Si la dissidence électorale augmente…

liberation

Libération a publié le 3 mars une interview de Dominique Reynié, spécialiste des grands mouvements de l'opinion publique. Interrogé par Christophe Forcari, il explique pourquoi, depuis quelques années, les électeurs refusent de voter ou choisissent le vote de perturbation, comme le fait le hacker informatique, pour bloquer le système.

Quelles sont les caractéristiques des dernières élections présidentielles ?

Probablement la combinaison d'un vote sanction systématique et de la montée de comportements électoraux critiques, dissidents. Les électeurs expriment à la fois leur mécontentement et donc sanctionnent la majorité sortante. A cette occasion, ils expriment à travers le vote une insatisfaction sur la manière dont fonctionnent la démocratie et la procédure électorale. Non seulement ils critiquent la façon dont les majorités gouvernent, mais aussi la manière dont elles sont désignées. La combinaison des deux me paraît caractéristique.

Comment se manifeste cette double critique ?

D'abord, dans la montée de l'abstention ; ensuite, dans la poussée des votes blancs ou nuls ; enfin, dans la progression du vote pour les partis extrémistes, tels le FN, le MNR, les partis trotskistes. En agrégeant ces trois types de votes, en les comptabilisant ensemble, je construis un indicateur électoral que je nomme la dissidence électorale. Ils traduisent, bien évidemment, des comportements tous différents les uns des autres mais qui présentent le point commun de traduire une relation critique avec à la fois la convention électorale et l'offre électorale. En 2002, le vote pour les extrêmes n'est plus seulement un vote protestataire mais un vote de perturbation qui a pour visée de bloquer le système. Comme si les électeurs se comportaient en hacker informatique. Un vote protestataire reste un vote d'opinion. L'électeur émet une opinion, il essaye alors de dire : «Je dis quelque chose. Ecoutez-moi !» Le vote de perturbation devient un vote actif. Il consiste à faire quelque chose pour planter le système. L'électeur suppose que même s'il prend la parole, il ne sera pas entendu.
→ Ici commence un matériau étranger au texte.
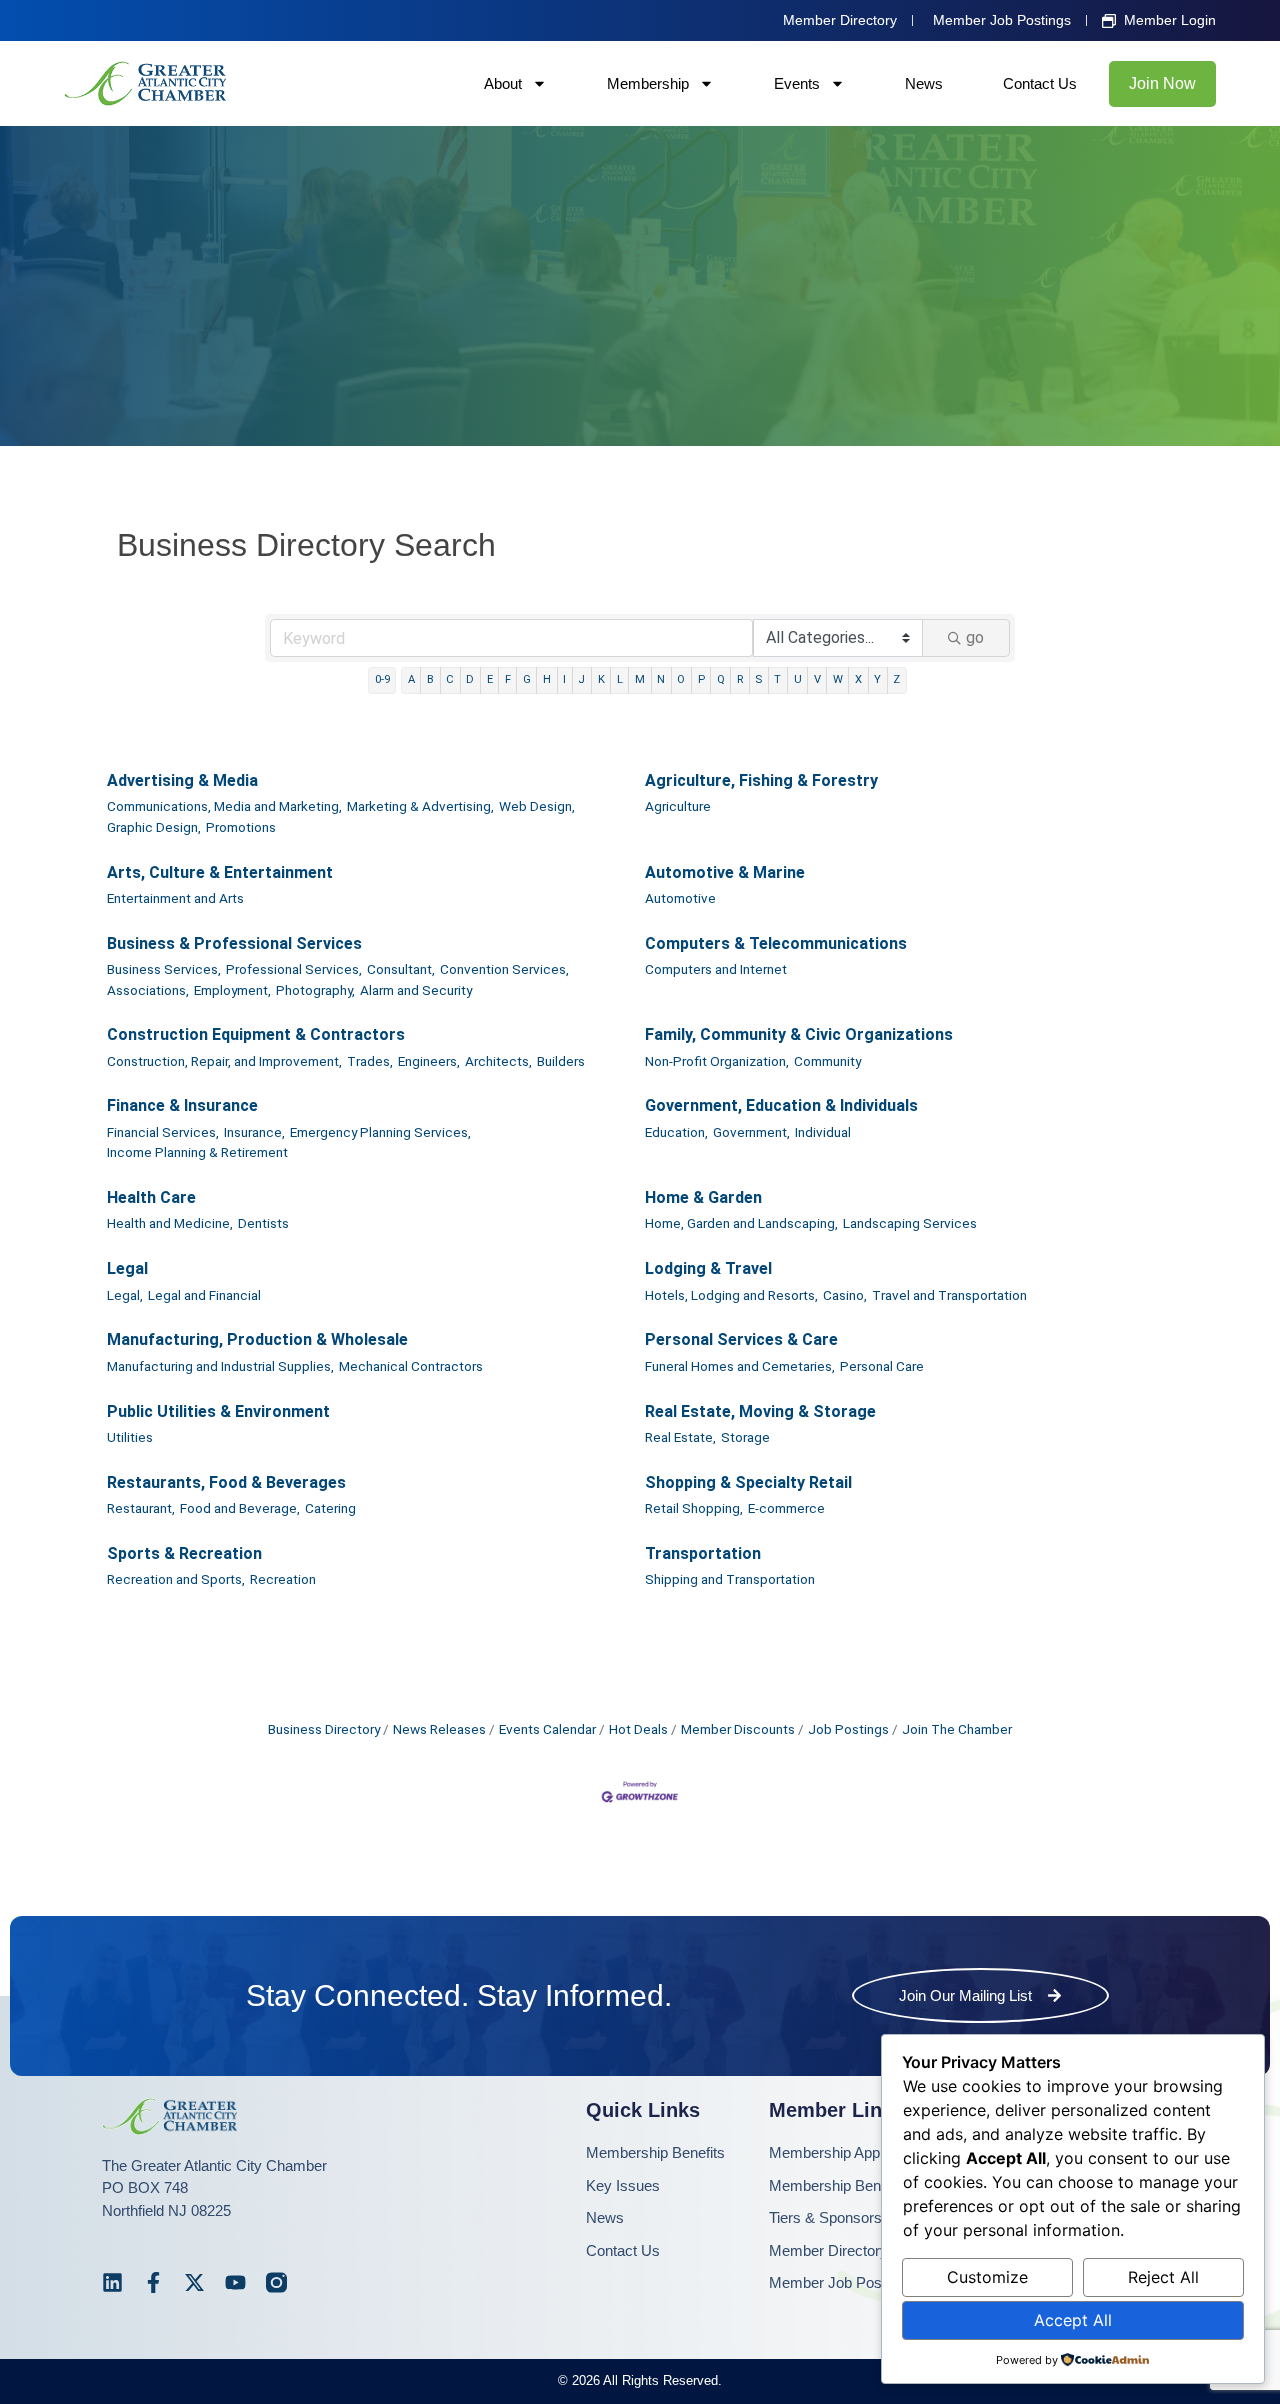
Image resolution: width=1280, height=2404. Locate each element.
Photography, (315, 990)
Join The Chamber (957, 1729)
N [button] (661, 679)
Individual (823, 1132)
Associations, (148, 990)
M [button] (640, 679)
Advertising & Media (182, 780)
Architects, (498, 1061)
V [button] (817, 679)
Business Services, (164, 969)
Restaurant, (141, 1508)
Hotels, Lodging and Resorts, (731, 1295)
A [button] (411, 679)
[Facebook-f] (153, 2282)
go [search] (975, 637)
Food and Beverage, (240, 1508)
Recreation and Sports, (176, 1579)
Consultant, (401, 969)
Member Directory (828, 2250)
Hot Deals (638, 1729)
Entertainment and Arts (175, 898)
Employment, (232, 990)
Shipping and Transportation (730, 1579)
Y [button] (877, 679)
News (924, 83)
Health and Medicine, (170, 1223)
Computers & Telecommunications (776, 943)
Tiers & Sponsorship (835, 2217)
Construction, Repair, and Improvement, (224, 1061)
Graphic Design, (154, 827)
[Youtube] (235, 2282)
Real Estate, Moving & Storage (760, 1411)
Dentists (263, 1223)
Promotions (241, 827)
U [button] (798, 679)
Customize (987, 2277)
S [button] (758, 679)
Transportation (703, 1553)
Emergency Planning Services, (380, 1132)
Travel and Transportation (949, 1295)
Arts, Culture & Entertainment (220, 872)
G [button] (527, 679)
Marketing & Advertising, (420, 806)
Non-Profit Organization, (717, 1061)
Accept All (1073, 2320)
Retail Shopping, (694, 1508)
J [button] (581, 679)
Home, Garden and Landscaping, (741, 1223)
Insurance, (254, 1132)
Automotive (680, 898)
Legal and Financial (204, 1295)
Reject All (1163, 2277)
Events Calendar (547, 1729)
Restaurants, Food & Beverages (226, 1482)
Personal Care (882, 1366)
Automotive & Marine (725, 872)
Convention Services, (504, 969)
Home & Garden (703, 1197)
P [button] (701, 679)
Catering (330, 1508)
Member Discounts (738, 1729)
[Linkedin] (112, 2282)
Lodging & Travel (708, 1268)
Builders (561, 1061)
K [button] (601, 679)
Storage (745, 1437)
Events (797, 83)
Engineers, (429, 1061)
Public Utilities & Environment (218, 1411)
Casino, (845, 1295)
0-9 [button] (382, 679)
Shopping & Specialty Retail (748, 1482)
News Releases (439, 1729)
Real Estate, (680, 1437)
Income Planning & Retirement (197, 1152)
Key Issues (623, 2185)
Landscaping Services (910, 1223)
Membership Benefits (655, 2152)
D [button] (470, 679)
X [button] (858, 679)
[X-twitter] (194, 2282)
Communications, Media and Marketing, (224, 806)
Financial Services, (163, 1132)
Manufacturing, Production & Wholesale (257, 1339)
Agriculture (678, 806)
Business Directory (324, 1729)
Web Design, (537, 806)
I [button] (564, 679)
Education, (676, 1132)
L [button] (620, 679)
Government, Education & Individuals (781, 1105)
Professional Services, (294, 969)
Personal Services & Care (741, 1339)
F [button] (508, 679)
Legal (127, 1268)
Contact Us (1040, 83)
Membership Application (847, 2152)
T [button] (777, 679)
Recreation (283, 1579)
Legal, (125, 1295)
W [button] (838, 679)
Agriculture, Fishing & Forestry (761, 780)
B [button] (430, 679)
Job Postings (848, 1729)
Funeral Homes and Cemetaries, (740, 1366)
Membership (648, 83)
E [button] (490, 679)
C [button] (450, 679)
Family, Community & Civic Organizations (799, 1034)
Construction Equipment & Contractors (256, 1034)
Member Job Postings (841, 2282)
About (503, 83)
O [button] (681, 679)
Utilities (130, 1437)
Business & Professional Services (234, 943)
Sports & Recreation (184, 1553)
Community (827, 1061)
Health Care (151, 1197)
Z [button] (896, 679)
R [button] (740, 679)
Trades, (370, 1061)
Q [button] (721, 679)
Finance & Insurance (182, 1105)
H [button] (547, 679)
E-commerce (786, 1508)
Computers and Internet (716, 969)
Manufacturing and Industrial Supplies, (220, 1366)
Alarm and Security (416, 990)
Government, (751, 1132)
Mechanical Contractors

Depuis quand les électeurs français sont-ils entrés en dissidence électorale ?

L'abstention au premier tour de la présidentielle augmente de façon notable en 1981 par rapport à 1974. L'abstention était liée à un très faible niveau d'éducation. Or celui-ci ne cesse de progresser et l'abstention croît toujours. Ce n'est pas contingent et répond à des raisons profondes qui expriment une méfiance à l'égard des changements du monde et de la société française. A partir de 1981, la France rentre dans un contexte historique marqué par les progrès du politique restrictif. Une certaine manière de gouverner en distribuant des ressources touche à son terme. Le système politique apparaît de moins en moins en capacité de répondre aux attentes, aux demandes des électeurs. Pour des raisons démographiques comme pour des raisons d'endettement croissant puis plus tard avec les critères de Maastricht, le personnel politique en France plonge dans une situation où les contraintes les rendent sinon sourds, du moins impuissants face aux revendications des électeurs. Ils ne peuvent plus répondre aux demandes de distribution de ressources. Un exemple, le désir de prendre sa retraite plus tôt, qui répond à une conception progressiste, n'est plus de mise. Aujourd'hui, les politiques disent non seulement que ce n'est plus possible mais qu'il va falloir travailler plus longtemps. Pour de nombreux électeurs, c'est au moment où les mécanismes de la sécurité sociale semblent particulièrement utiles, en raison des effets de la globalisation, que les gouvernants annoncent leur nécessaire révision, que ce n'est plus possible, qu'il va falloir tourner la page.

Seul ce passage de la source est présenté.